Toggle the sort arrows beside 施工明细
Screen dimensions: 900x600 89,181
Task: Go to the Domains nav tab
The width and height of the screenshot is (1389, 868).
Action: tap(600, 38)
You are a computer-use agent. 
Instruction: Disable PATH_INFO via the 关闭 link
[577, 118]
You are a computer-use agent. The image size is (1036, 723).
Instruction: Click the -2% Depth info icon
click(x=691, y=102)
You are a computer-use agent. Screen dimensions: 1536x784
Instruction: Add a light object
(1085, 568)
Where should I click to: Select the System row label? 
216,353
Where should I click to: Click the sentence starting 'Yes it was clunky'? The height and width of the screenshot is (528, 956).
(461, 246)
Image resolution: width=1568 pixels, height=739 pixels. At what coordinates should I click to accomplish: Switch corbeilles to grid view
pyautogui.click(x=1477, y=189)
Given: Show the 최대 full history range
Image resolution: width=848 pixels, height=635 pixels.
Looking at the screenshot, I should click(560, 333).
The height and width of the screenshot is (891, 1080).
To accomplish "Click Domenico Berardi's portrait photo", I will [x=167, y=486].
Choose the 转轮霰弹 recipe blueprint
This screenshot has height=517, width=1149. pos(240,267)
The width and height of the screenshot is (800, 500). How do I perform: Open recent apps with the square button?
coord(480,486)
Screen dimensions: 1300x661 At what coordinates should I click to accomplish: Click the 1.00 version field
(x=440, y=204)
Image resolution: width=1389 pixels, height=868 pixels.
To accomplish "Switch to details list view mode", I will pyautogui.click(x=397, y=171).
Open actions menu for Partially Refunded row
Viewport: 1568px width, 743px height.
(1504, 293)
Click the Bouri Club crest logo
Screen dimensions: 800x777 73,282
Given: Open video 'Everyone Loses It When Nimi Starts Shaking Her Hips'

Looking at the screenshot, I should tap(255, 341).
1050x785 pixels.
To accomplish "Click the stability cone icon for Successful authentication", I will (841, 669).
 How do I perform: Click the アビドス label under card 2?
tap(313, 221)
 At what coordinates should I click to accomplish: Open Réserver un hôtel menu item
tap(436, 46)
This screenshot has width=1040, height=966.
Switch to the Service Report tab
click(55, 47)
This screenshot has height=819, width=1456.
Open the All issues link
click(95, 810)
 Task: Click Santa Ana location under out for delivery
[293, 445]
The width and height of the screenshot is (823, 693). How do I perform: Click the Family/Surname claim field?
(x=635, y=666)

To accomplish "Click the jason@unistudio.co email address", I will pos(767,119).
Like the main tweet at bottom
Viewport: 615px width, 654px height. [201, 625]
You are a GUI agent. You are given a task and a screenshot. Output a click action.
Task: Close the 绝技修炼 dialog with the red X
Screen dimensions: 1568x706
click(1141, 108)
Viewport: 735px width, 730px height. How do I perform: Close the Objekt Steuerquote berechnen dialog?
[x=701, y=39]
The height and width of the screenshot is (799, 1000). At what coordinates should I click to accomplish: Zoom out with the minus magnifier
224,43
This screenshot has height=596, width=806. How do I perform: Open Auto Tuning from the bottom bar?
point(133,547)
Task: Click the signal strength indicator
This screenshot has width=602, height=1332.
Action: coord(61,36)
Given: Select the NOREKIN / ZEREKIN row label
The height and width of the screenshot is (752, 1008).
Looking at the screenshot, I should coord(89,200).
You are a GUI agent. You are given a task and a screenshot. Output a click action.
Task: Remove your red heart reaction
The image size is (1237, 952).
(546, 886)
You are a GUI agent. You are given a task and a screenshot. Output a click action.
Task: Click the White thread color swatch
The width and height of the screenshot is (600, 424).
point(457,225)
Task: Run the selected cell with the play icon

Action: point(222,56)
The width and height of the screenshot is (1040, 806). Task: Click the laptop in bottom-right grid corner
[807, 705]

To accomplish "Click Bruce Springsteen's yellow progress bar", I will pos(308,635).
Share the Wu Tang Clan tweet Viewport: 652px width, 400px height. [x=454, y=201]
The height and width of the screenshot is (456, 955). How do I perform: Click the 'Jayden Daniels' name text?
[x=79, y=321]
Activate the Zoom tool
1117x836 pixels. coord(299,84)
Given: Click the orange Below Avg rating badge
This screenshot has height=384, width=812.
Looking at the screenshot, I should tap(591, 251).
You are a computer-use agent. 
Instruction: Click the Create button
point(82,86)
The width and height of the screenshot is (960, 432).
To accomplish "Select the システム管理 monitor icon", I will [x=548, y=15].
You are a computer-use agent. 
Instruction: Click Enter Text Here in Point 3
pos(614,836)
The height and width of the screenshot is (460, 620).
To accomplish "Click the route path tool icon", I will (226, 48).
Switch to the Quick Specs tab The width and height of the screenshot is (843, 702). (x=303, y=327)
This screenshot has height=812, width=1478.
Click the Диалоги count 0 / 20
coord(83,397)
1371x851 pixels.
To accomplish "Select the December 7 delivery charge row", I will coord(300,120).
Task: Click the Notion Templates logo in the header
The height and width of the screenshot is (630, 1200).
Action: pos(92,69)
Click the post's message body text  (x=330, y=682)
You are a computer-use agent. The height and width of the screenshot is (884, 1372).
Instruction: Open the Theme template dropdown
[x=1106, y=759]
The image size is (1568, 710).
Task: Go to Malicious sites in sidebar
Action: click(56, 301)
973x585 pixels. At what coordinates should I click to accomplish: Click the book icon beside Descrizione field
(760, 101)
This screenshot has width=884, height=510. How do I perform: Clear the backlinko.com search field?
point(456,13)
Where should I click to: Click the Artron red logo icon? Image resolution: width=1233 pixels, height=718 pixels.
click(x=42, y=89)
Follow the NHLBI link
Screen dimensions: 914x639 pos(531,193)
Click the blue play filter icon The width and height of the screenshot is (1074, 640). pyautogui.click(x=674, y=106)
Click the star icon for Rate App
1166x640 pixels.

::::::

[Exercise description] Set down the whole listing again. Keep every word as it is.

[Answer to this problem]
Toggle the sort arrows beside 施工明细
Screen dimensions: 900x600 89,181
Task: Go to the Domains nav tab
The width and height of the screenshot is (1389, 868).
Action: tap(600, 38)
You are a computer-use agent. 
Instruction: Disable PATH_INFO via the 关闭 link
[577, 118]
You are a computer-use agent. The image size is (1036, 723).
Instruction: Click the -2% Depth info icon
click(x=691, y=102)
You are a computer-use agent. Screen dimensions: 1536x784
Instruction: Add a light object
(1085, 568)
Where should I click to: Select the System row label? 
216,353
Where should I click to: Click the sentence starting 'Yes it was clunky'? The height and width of the screenshot is (528, 956).
(461, 246)
Image resolution: width=1568 pixels, height=739 pixels. At what coordinates should I click to accomplish: Switch corbeilles to grid view
pyautogui.click(x=1477, y=189)
Given: Show the 최대 full history range
Image resolution: width=848 pixels, height=635 pixels.
Looking at the screenshot, I should click(560, 333).
The height and width of the screenshot is (891, 1080).
To accomplish "Click Domenico Berardi's portrait photo", I will [x=167, y=486].
Choose the 转轮霰弹 recipe blueprint
This screenshot has height=517, width=1149. pos(240,267)
The width and height of the screenshot is (800, 500). How do I perform: Open recent apps with the square button?
coord(480,486)
Screen dimensions: 1300x661 At what coordinates should I click to accomplish: Click the 1.00 version field
(x=440, y=204)
Image resolution: width=1389 pixels, height=868 pixels.
To accomplish "Switch to details list view mode", I will pyautogui.click(x=397, y=171).
Open actions menu for Partially Refunded row
Viewport: 1568px width, 743px height.
(1504, 293)
Click the Bouri Club crest logo
Screen dimensions: 800x777 73,282
Given: Open video 'Everyone Loses It When Nimi Starts Shaking Her Hips'

Looking at the screenshot, I should tap(255, 341).
1050x785 pixels.
To accomplish "Click the stability cone icon for Successful authentication", I will (841, 669).
 How do I perform: Click the アビドス label under card 2?
tap(313, 221)
 At what coordinates should I click to accomplish: Open Réserver un hôtel menu item
tap(436, 46)
This screenshot has width=1040, height=966.
Switch to the Service Report tab
click(55, 47)
This screenshot has height=819, width=1456.
Open the All issues link
click(95, 810)
 Task: Click Santa Ana location under out for delivery
[293, 445]
The width and height of the screenshot is (823, 693). How do I perform: Click the Family/Surname claim field?
(x=635, y=666)

To accomplish "Click the jason@unistudio.co email address", I will pos(767,119).
Like the main tweet at bottom
Viewport: 615px width, 654px height. [201, 625]
You are a GUI agent. You are given a task and a screenshot. Output a click action.
Task: Close the 绝技修炼 dialog with the red X
Screen dimensions: 1568x706
click(1141, 108)
Viewport: 735px width, 730px height. How do I perform: Close the Objekt Steuerquote berechnen dialog?
[x=701, y=39]
The height and width of the screenshot is (799, 1000). At what coordinates should I click to accomplish: Zoom out with the minus magnifier
224,43
This screenshot has height=596, width=806. How do I perform: Open Auto Tuning from the bottom bar?
point(133,547)
Task: Click the signal strength indicator
This screenshot has width=602, height=1332.
Action: coord(61,36)
Given: Select the NOREKIN / ZEREKIN row label
The height and width of the screenshot is (752, 1008).
Looking at the screenshot, I should coord(89,200).
You are a GUI agent. You are given a task and a screenshot. Output a click action.
Task: Remove your red heart reaction
The image size is (1237, 952).
(546, 886)
You are a GUI agent. You are given a task and a screenshot. Output a click action.
Task: Click the White thread color swatch
The width and height of the screenshot is (600, 424).
point(457,225)
Task: Run the selected cell with the play icon

Action: point(222,56)
The width and height of the screenshot is (1040, 806). Task: Click the laptop in bottom-right grid corner
[807, 705]

To accomplish "Click Bruce Springsteen's yellow progress bar", I will pos(308,635).
Share the Wu Tang Clan tweet Viewport: 652px width, 400px height. [x=454, y=201]
The height and width of the screenshot is (456, 955). How do I perform: Click the 'Jayden Daniels' name text?
[x=79, y=321]
Activate the Zoom tool
1117x836 pixels. coord(299,84)
Given: Click the orange Below Avg rating badge
This screenshot has height=384, width=812.
Looking at the screenshot, I should tap(591, 251).
You are a computer-use agent. 
Instruction: Click the Create button
point(82,86)
The width and height of the screenshot is (960, 432).
To accomplish "Select the システム管理 monitor icon", I will [x=548, y=15].
You are a computer-use agent. 
Instruction: Click Enter Text Here in Point 3
pos(614,836)
The height and width of the screenshot is (460, 620).
To accomplish "Click the route path tool icon", I will (226, 48).
Switch to the Quick Specs tab The width and height of the screenshot is (843, 702). (x=303, y=327)
This screenshot has height=812, width=1478.
Click the Диалоги count 0 / 20
coord(83,397)
1371x851 pixels.
To accomplish "Select the December 7 delivery charge row", I will coord(300,120).
Task: Click the Notion Templates logo in the header
The height and width of the screenshot is (630, 1200).
Action: pos(92,69)
Click the post's message body text  (x=330, y=682)
You are a computer-use agent. The height and width of the screenshot is (884, 1372).
Instruction: Open the Theme template dropdown
[x=1106, y=759]
The image size is (1568, 710).
Task: Go to Malicious sites in sidebar
Action: click(56, 301)
973x585 pixels. At what coordinates should I click to accomplish: Click the book icon beside Descrizione field
(760, 101)
This screenshot has width=884, height=510. How do I perform: Clear the backlinko.com search field?
point(456,13)
Where should I click to: Click the Artron red logo icon? Image resolution: width=1233 pixels, height=718 pixels.
click(x=42, y=89)
Follow the NHLBI link
Screen dimensions: 914x639 pos(531,193)
Click the blue play filter icon The width and height of the screenshot is (1074, 640). pyautogui.click(x=674, y=106)
Click the star icon for Rate App
1166x640 pixels.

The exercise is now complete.